Les oiseaux sont composés de lavis sur papier de soie, maintenus par des baguettes et des fils de raphia, puis suspendus dans l’espace. Les figures flottent à différentes hauteurs. La transparence du papier laisse passer la lumière, qui traverse les images et projette des ombres mouvantes. L’ensemble évoque ces arbres où les oiseleurs suspendent leurs cages d’oiseaux chanteurs — une constellation fragile, tenue dans l’air.
L’œuvre reprend des figures issues des peintures de Chu Ta : oiseaux aux attitudes à la fois ironiques et méditatives, tracés en quelques traits et taches de lavis.
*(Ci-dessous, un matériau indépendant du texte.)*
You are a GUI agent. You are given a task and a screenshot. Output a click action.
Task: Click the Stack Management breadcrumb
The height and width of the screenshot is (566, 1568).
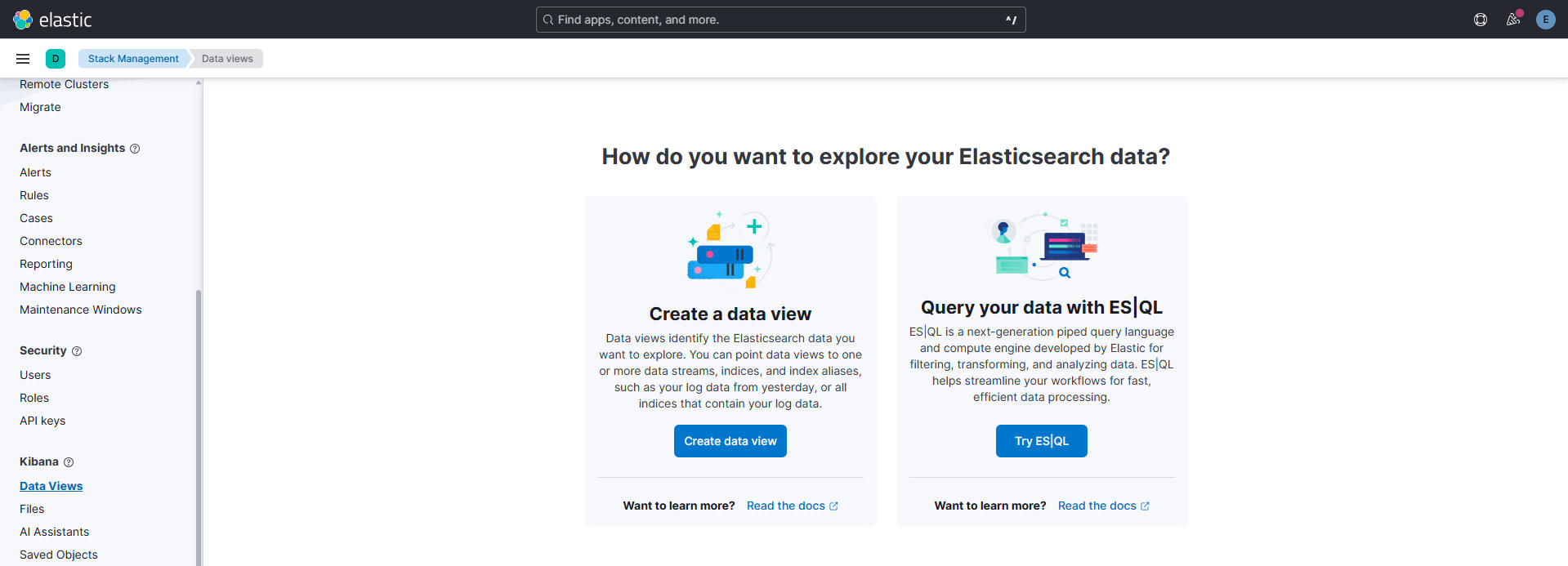[133, 59]
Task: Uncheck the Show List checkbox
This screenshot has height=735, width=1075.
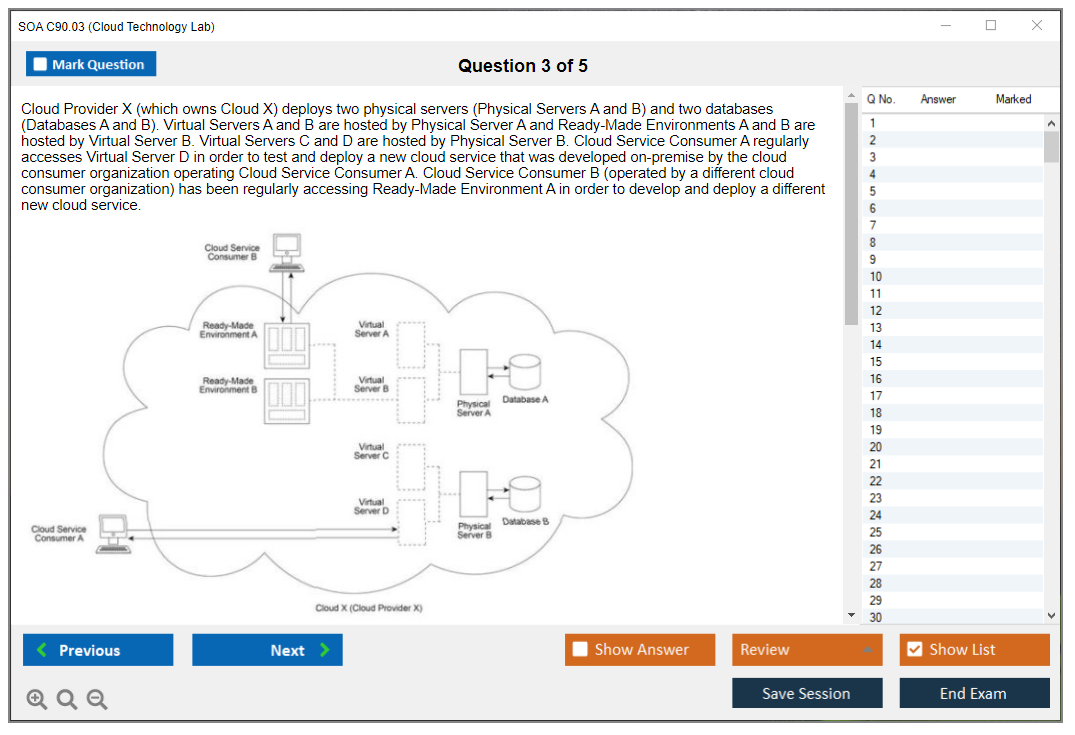Action: pos(914,650)
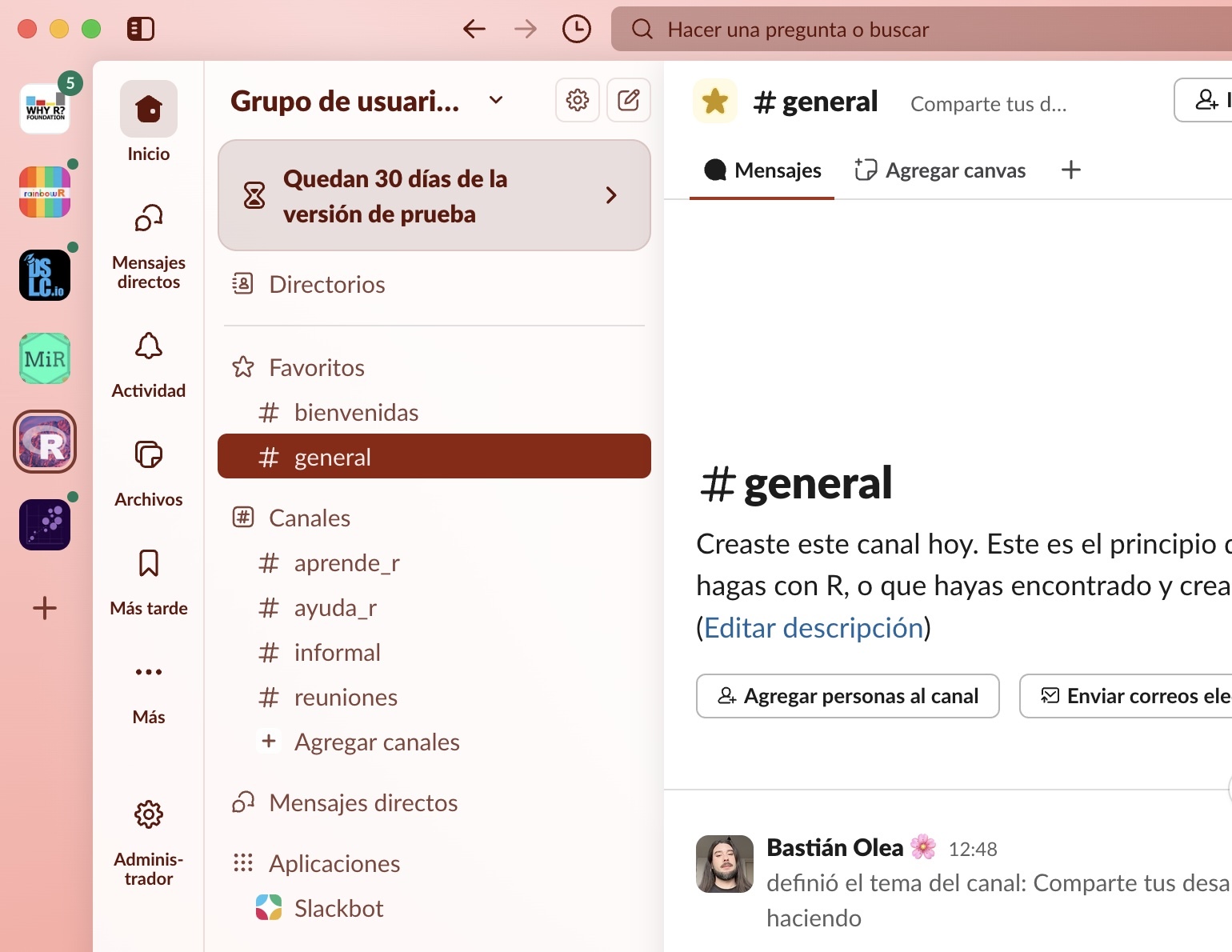Click the back navigation arrow

coord(474,30)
Le blanc du papier entoure, isole et révèle ces silhouettes, dans un équilibre subtil entre ce qui est peint et ce qui demeure vierge.
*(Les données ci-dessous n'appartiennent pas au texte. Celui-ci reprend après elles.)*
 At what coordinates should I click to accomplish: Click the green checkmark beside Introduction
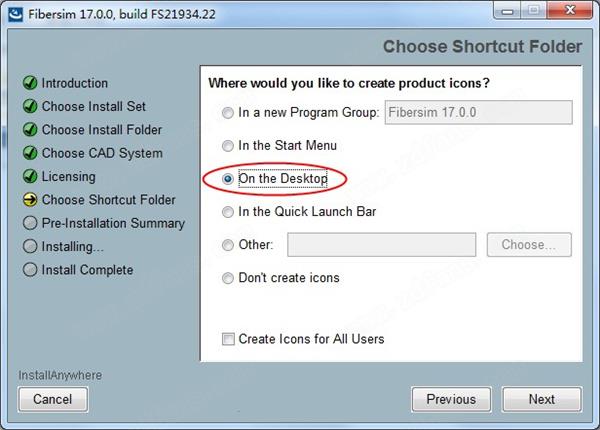[x=30, y=83]
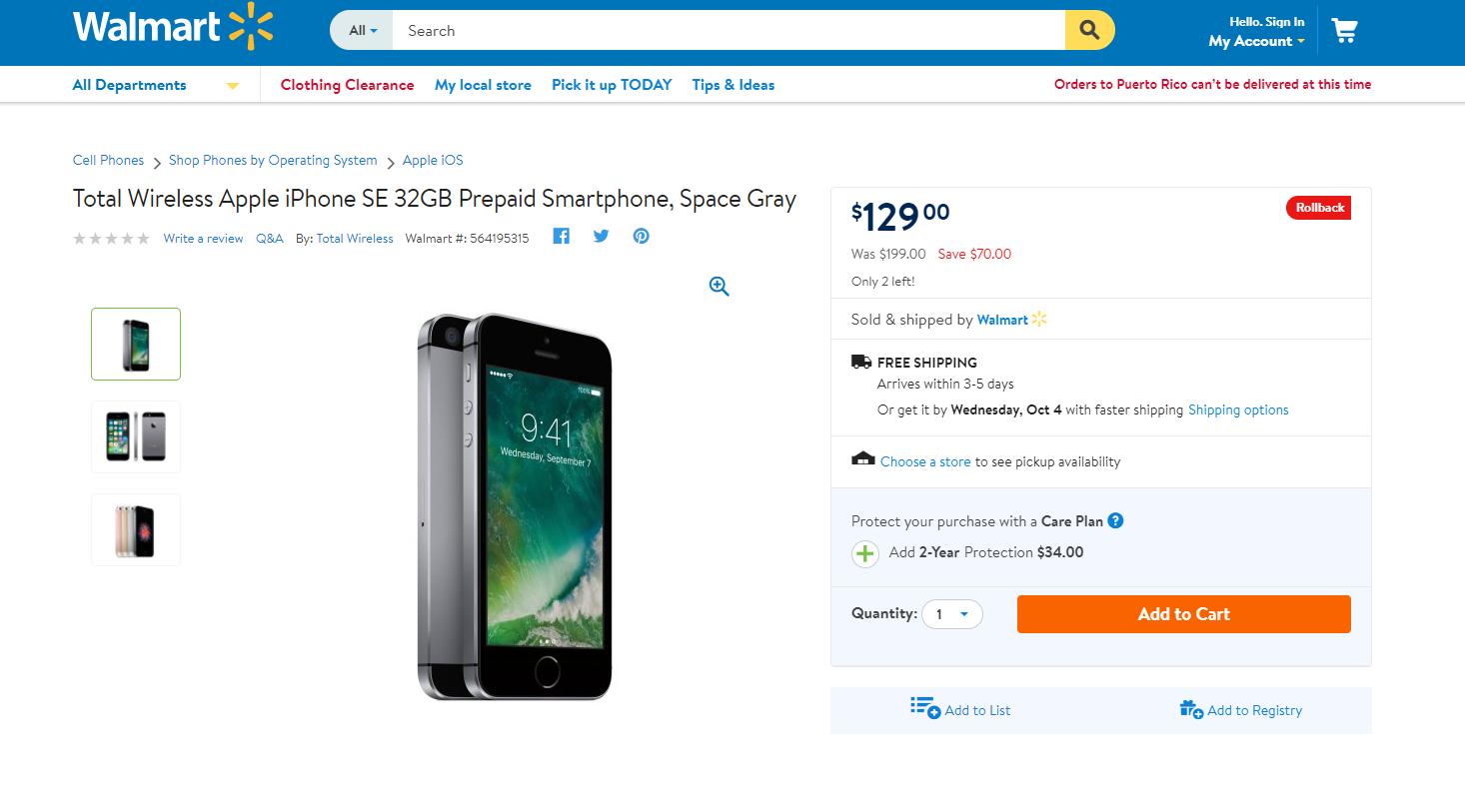This screenshot has width=1465, height=812.
Task: Add 2-Year Protection plan toggle
Action: 864,553
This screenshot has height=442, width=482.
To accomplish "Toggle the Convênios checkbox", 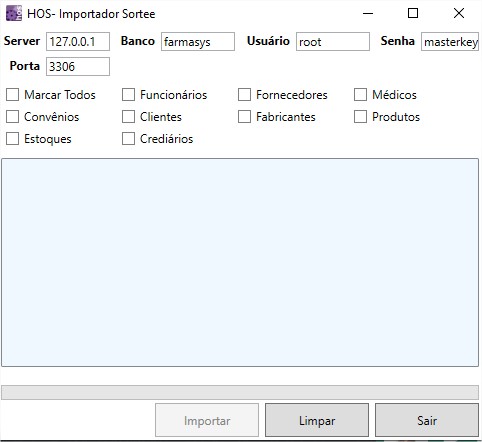I will pyautogui.click(x=12, y=117).
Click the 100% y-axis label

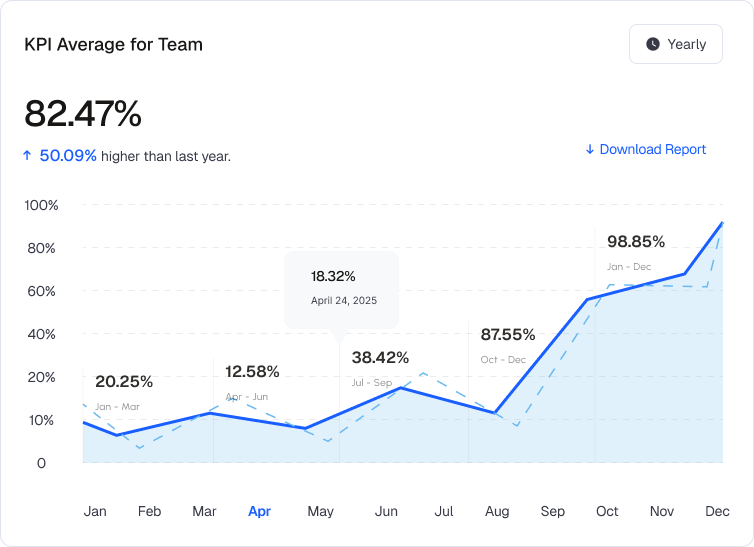(41, 205)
Cette relation au vide, centrale chez Chu Ta, est ici déplacée à l’échelle de l’installation. L’espace qui s’étend entre les dessins suspendus devient une part à part entière de l’œuvre — sa matière même. Ce n’est pas une absence, mais un champ de tension et d’attention : le vide isole les figures, intensifie leur présence et instaure une atmosphère méditative où l’espace devient aussi expressif que les formes qui l’habitent.